I have tried many different recipes but this one is simple and comes out perfect. Nowadays domestic mascarpone is widely available in supermarkets. However, you should try using imported Italian Mascarpone. It is creamier and more flavorful, and you can taste the difference in the results. If you cannot find lady finger cookies (Amazon has them), you can make your own (even a gluten-free version). You can also use sponge cake (which I often do at work) or simple butter or sugar cookies instead.
1/4 cup (125ml) espresso at room temperature
1-2 tablespoons dark rum, brandy or grappa
3 “very fresh” large eggs, separated, at room temperature
1/2 cup (100g) sugar, divided
8 ounces (250g) mascarpone at room temperature
About 20 Italian ladyfingers/Savoiardi (7 ounces/200 g)
1 ounce (30g) bittersweet chocolate, shaved
Unsweetened cocoa powder, for sprinkling between layers and on top
1. In a small bowl combine the espresso with rum or cognac. Set aside.
2. In the bowl of an electric mixer fitted with whisk, or by hand, beat the egg whites until they begin to get stiff. Beat in half of the sugar until stiff. Set aside.
3. In a medium-sized bowl, beat the egg yolks with the remaining sugar until thick and light-colored, about 2 minutes. By hand, beat in the mascarpone with a spatula or whisk, until lump-free.
4. With a large spatula, fold in half of the beaten egg whites gently, then the remaining half, just until fully incorporated.

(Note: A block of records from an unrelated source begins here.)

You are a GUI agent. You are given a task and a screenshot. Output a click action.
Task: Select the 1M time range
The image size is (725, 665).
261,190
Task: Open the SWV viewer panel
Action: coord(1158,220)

5. Place a single layer of 12 ladyfingers (two rows of six each, end to end) in a 9-inch (22.5-cm) square baking dish or glass dish. Dip a pastry brush into the coffee mixture and brush/soak the biscuits with the liquid. Spread about half of the mascarpone cream over the biscuits. Sprinkle with about one half of the grated chocolate and cocoa powder.
6. Repeat with a second layer of the biscuits, brush the biscuits with remaining liquid, and cover with the remaining mascarpone cream. Cover and refrigerate at least 4 hours, allowing the cream to firm up slightly and the biscuits to absorb some of the liquid, preferably overnight.
If using individual cups (about 6-ounce), put a heaping soupspoon of the mascarpone cream into each individual glass cup/ramekin. Break a ladyfinger and place onto the cream. Brush or drip espresso mixture onto ladyfinger and top with some shaved chocolate and cocoa powder. Repeat with a second layer of biscuit and remaining liquid, and then cover with remaining mascarpone cream. Cover and chill in the refrigerator until firm – at least 3-4 hours. Use about 2-3 ladyfingers per individual cup.
To serve, divide the tiramisu into rectangular slices and transfer to chilled dessert plates. Right before serving, shake powdered cocoa generously on top and add more shaved chocolate.
Note: I used an 11-inch x 7-inch (2 quarts) Pyrex glass baking dish for the photography. The Italian ladyfingers I used are 4-inches long and 1-inch wide.